PAGE
** BEGIN **

Apache Flume – Get logs out of RabbitMQ and into HDFS

This post is an extension of Tutorial 12 from Hortonworks (original here), which shows how to use Apache Flume to consume entries from a log file and put them into HDFS.

One of the problems that I see with the Hortonworks sandbox tutorials (and don’t get me wrong, I think they are great) is the assumption that you already have data loaded into your cluster, or they demonstrate an unrealistic way of loading data into your cluster – uploading a csv file through your web browser. One of the exceptions to this is tutorial 12, which shows how to use Apache Flume to monitor a log file and insert the contents into HDFS.

In this post I’m going to further extend the original tutorial to show how to use Apache Flume to read log entries from a RabbitMQ queue.

** END **

[Raw records]

** BEGIN **

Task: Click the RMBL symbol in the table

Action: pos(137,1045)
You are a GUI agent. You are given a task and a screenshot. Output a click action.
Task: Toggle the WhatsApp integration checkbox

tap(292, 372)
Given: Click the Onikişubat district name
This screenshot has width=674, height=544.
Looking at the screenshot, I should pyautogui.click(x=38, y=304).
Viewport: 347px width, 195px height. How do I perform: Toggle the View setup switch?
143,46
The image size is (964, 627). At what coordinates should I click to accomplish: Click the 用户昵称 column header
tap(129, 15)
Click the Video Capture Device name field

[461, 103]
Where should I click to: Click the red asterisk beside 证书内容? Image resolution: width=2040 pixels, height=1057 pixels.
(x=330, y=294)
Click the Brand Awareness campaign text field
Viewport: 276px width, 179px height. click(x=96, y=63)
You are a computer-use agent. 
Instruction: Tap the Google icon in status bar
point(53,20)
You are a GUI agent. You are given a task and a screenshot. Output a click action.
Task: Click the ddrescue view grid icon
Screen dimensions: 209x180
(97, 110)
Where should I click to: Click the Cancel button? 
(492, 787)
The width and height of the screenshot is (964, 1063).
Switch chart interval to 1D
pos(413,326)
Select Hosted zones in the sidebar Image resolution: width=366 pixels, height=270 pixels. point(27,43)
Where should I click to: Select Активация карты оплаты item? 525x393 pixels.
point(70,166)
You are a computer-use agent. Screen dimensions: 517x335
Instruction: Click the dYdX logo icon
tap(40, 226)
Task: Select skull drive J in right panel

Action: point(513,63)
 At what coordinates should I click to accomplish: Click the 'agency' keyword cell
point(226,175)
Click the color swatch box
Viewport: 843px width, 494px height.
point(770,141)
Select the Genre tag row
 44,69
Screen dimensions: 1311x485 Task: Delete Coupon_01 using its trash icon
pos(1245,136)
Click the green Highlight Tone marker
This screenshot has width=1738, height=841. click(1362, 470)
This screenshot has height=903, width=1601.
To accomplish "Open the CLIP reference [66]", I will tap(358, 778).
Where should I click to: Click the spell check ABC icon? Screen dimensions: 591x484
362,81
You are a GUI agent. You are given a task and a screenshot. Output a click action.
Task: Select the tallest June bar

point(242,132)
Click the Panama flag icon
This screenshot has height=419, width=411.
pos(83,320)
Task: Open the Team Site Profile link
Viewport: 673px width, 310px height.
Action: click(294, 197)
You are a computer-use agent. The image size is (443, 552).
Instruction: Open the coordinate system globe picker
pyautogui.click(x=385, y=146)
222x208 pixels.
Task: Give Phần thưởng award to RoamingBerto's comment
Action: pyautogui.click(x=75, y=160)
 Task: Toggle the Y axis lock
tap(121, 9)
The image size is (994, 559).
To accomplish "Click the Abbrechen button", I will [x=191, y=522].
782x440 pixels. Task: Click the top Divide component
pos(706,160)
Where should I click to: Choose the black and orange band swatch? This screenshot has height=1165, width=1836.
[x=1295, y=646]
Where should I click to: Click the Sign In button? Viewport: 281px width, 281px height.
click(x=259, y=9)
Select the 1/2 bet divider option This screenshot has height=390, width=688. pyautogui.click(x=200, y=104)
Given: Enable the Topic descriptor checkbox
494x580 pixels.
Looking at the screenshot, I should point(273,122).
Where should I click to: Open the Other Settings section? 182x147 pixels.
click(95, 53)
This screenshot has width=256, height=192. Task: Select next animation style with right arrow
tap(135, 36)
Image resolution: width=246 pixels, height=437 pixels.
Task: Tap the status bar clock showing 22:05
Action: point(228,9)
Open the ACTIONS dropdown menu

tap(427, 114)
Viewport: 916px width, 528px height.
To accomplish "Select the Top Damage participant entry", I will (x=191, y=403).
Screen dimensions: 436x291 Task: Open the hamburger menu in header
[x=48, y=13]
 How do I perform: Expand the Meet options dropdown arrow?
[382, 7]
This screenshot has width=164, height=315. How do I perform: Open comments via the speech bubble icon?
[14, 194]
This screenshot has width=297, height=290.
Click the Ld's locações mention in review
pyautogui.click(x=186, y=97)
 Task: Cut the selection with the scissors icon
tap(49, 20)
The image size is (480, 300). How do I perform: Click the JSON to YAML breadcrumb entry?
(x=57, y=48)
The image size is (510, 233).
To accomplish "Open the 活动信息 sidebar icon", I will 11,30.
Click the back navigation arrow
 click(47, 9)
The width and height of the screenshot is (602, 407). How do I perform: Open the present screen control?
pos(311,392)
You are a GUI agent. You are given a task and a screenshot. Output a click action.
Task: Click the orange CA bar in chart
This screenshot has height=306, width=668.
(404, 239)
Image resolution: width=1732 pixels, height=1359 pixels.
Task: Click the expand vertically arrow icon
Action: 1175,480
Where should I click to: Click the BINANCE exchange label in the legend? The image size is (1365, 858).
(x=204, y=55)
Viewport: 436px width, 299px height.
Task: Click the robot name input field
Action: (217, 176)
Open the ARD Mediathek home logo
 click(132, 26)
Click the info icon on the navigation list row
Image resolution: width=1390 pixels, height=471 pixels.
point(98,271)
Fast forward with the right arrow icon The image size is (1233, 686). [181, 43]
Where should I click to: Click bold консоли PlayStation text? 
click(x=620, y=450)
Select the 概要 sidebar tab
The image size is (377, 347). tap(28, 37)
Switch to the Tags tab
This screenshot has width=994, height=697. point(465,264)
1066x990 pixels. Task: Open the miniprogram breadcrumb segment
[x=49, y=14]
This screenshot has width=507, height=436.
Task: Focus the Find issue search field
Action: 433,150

** END **

AIM OF THE EXERCISE
Reproduce the Apache Flume post word for word, from "This post is" up to and including "them into HDFS.". Rely only on the Apache Flume post.

PROBLEM SOLUTION
This post is an extension of Tutorial 12 from Hortonworks (original here), which shows how to use Apache Flume to consume entries from a log file and put them into HDFS.